Right now, the council’s Parks and Recreation staff are putting the finishing touches to what I understand was the idea of councillor Trudy Taylor.
The raised stone walls and wide paths provide wheelchair access to all areas of the garden. A wide variety of small trees, shrubs and perennials have been planted to enhance the senses of sight, touch and smell. These include lavenders, geraniums, rosemary and a variety of herbs.
Mayor Tim Overall said recent additions to the gardens included some amazing sculptures and hands-on musical instruments and a series of Aboriginal totems by the Ngambrii people would be included.

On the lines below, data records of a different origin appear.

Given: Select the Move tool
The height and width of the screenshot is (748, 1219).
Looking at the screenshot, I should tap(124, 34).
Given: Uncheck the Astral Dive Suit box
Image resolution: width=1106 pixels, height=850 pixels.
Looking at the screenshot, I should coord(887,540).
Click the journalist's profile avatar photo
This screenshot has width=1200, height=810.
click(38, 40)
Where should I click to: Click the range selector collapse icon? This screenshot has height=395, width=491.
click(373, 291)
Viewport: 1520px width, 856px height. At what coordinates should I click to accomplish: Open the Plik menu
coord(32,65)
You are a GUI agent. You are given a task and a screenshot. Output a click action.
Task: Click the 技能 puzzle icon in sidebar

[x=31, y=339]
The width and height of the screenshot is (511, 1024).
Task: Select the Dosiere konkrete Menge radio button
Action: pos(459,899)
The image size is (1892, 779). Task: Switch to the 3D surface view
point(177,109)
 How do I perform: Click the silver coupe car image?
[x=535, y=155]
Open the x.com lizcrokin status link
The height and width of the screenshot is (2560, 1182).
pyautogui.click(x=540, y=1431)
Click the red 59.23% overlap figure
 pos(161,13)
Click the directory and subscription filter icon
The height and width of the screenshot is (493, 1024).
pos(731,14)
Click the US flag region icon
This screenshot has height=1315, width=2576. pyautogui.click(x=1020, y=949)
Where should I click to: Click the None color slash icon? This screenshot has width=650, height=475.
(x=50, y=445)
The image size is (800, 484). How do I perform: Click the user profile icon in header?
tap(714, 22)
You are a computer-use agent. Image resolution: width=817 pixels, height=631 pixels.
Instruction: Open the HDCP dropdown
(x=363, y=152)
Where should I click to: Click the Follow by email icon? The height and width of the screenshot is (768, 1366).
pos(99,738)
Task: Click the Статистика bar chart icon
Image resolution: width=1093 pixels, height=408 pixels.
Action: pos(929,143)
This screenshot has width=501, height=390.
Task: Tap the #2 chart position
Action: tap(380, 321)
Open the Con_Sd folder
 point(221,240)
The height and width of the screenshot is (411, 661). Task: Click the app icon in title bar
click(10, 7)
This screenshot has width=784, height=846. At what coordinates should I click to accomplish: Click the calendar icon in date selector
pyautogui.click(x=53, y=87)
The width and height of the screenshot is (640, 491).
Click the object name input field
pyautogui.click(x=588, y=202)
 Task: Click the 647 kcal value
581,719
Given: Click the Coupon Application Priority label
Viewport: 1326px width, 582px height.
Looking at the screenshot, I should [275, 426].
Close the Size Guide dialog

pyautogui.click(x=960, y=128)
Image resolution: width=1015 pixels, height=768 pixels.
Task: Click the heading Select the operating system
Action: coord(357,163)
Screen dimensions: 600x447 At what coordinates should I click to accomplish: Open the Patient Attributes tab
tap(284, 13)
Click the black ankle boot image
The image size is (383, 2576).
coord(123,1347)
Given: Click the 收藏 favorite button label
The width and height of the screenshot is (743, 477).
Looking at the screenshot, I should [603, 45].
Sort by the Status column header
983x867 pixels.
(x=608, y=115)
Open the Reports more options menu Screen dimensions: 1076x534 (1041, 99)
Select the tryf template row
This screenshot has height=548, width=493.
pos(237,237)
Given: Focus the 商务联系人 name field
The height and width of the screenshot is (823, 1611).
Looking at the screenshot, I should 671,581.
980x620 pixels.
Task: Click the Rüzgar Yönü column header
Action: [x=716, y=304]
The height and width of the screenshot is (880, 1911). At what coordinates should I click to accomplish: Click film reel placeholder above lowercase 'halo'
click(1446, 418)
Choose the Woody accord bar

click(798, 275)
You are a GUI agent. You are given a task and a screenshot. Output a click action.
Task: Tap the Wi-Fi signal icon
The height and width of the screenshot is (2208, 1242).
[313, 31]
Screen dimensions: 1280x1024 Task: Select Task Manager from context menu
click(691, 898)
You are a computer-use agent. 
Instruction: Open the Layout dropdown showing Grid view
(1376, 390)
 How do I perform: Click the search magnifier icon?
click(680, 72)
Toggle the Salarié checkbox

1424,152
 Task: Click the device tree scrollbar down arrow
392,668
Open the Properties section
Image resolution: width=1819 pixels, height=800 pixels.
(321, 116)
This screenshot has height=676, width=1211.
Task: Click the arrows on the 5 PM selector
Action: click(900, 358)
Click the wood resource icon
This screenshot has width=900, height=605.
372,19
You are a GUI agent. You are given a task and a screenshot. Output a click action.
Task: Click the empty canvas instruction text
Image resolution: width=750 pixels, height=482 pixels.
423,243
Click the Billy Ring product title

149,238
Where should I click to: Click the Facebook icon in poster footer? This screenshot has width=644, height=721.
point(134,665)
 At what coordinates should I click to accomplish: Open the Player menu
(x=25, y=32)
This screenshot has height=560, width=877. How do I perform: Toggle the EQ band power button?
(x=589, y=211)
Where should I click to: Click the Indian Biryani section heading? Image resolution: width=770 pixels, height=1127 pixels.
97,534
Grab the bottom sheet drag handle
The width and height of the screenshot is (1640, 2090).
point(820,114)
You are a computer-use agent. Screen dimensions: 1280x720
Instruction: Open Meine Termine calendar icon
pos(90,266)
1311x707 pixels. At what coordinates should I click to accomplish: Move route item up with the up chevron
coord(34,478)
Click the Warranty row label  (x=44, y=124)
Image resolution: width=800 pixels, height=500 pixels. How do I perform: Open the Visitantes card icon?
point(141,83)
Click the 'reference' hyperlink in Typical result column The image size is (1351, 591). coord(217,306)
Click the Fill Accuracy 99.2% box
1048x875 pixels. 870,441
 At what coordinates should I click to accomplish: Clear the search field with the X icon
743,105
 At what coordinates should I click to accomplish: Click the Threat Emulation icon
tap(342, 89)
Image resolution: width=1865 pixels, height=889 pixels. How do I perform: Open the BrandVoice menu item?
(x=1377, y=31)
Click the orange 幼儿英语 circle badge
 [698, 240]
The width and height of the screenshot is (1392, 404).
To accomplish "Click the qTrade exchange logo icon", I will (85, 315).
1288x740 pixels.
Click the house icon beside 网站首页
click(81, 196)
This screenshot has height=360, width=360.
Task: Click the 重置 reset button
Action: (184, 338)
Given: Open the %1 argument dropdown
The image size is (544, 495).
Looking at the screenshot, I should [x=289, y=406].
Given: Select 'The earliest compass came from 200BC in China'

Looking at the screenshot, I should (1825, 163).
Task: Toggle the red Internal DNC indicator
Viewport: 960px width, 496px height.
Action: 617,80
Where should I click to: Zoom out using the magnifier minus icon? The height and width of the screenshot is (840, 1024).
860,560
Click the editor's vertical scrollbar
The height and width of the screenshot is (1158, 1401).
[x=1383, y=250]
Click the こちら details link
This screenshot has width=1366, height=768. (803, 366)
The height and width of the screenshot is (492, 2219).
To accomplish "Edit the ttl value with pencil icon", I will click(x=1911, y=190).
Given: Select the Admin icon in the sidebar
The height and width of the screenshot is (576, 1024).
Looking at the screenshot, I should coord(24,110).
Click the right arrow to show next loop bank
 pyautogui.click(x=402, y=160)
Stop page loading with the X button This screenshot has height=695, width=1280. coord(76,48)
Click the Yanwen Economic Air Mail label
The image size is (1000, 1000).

Two unique structures, or I should say works of art, by the council’s Alan Neal include the designer gate, in which he used old farm and garden tools to reflect the hard work of the early pioneers and his large free-standing metal design entitled “Clayton”.A series of specially handcrafted ceramic tiles are embedded on the top of the walls. The idea was a partnership between the council and the Richmond Fellowship. The tiles are the work of many of the Richmond Fellowship clients, young people experiencing social and behavioural challenges and long-term unemployment.
I would like to congratulate Tim Overall and the Queanbeyan City Council and, in particular, the Parks and Recreation staff. The city has more than 50 parks, the largest being Riverside Park. They are all very well maintained year round, along with an excellent city-wide tree planting and maintenance program.
The city’s birthday celebrations, all centred in and around Ray Morton Park on September 28, will include an historical transport parade led by HMAS Harman personnel in a special “Freedom of Entry Parade”.
- If you are selling your home, please don’t cover your gardening sins of neglect and weeds with a layer of mulch.
- And real estate agents take note: a “fully landscaped garden” is not a patch of lawn with a tree in the middle!
- Unless you have decided where to put new plants, stop buying them. I visit gardens with dozens of plants sitting around in pots for, sometimes, years. Then I am asked for planting ideas but by then they are totally root bound!
- As we go into spring, look out for the logo of possibly the best range of perennial plants in Australia grown by Plant Growers of Australia, the Victorian company that supplies almost every garden centre across the country. I use their plants almost exclusively in our garden because of their excellent quality. For Cedric’s and his clients’ gardens, only the best will do!